──────── MATERIAL TO PROCESS ────────

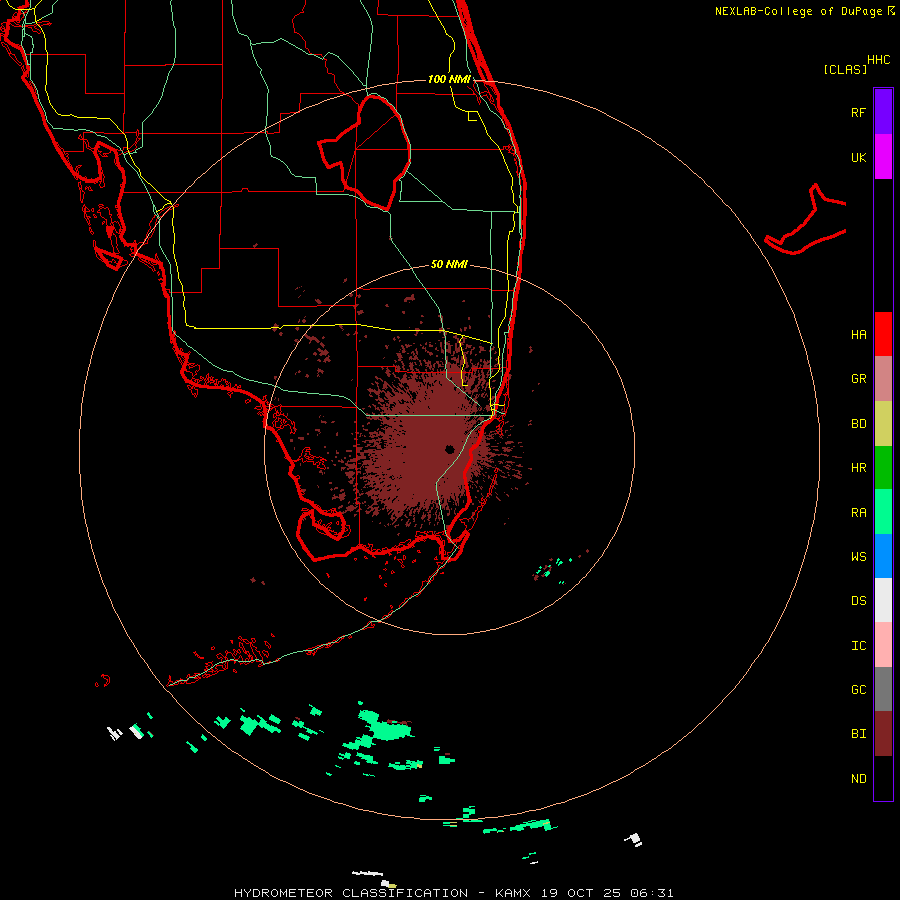Click the gray GC legend swatch
900x900 pixels.
pyautogui.click(x=883, y=689)
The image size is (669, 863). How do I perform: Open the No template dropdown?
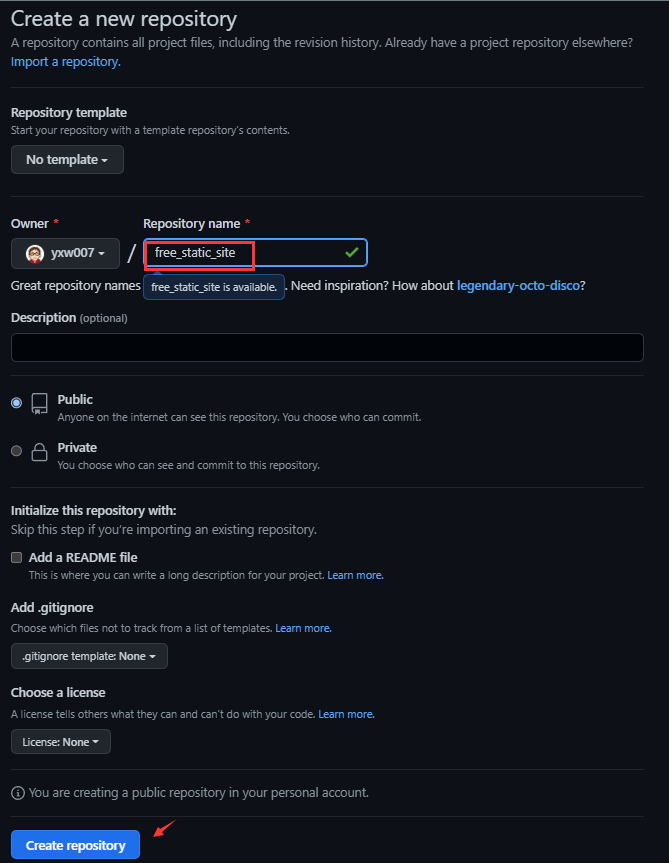tap(67, 160)
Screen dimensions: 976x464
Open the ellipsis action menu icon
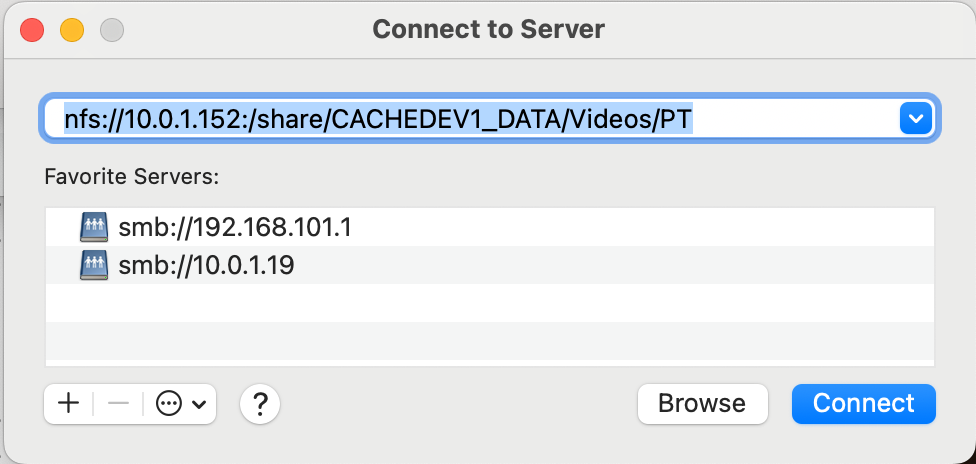[x=169, y=404]
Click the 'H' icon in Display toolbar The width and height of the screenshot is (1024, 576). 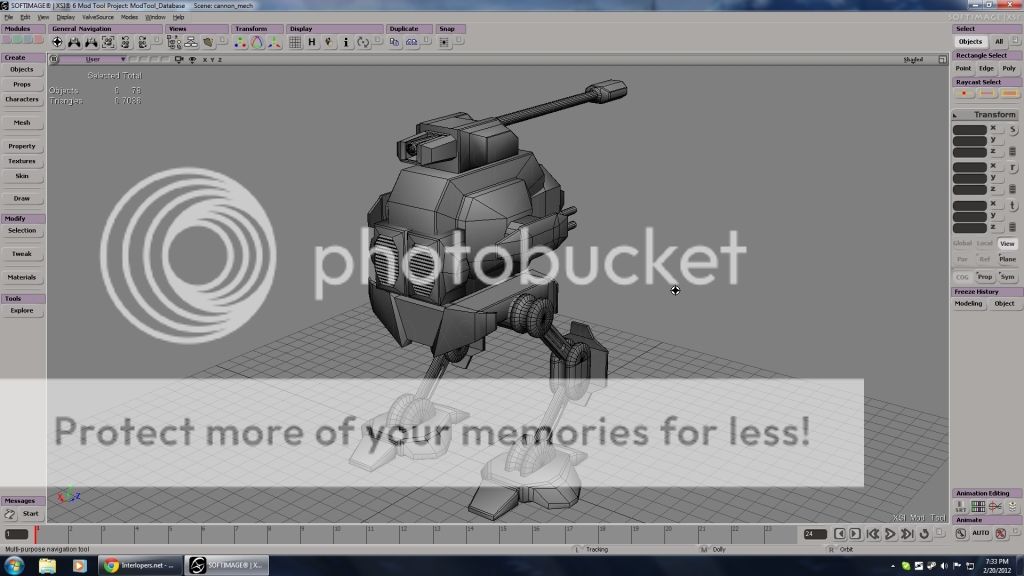[x=312, y=43]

────────

» TASK DETAILS: Pick out every line in the records above that contains the word "Open" and copy each of those lines in full.

» FINISHED TASK:
The image size is (669, 863). How do I perform: Open the No template dropdown?
Open the ellipsis action menu icon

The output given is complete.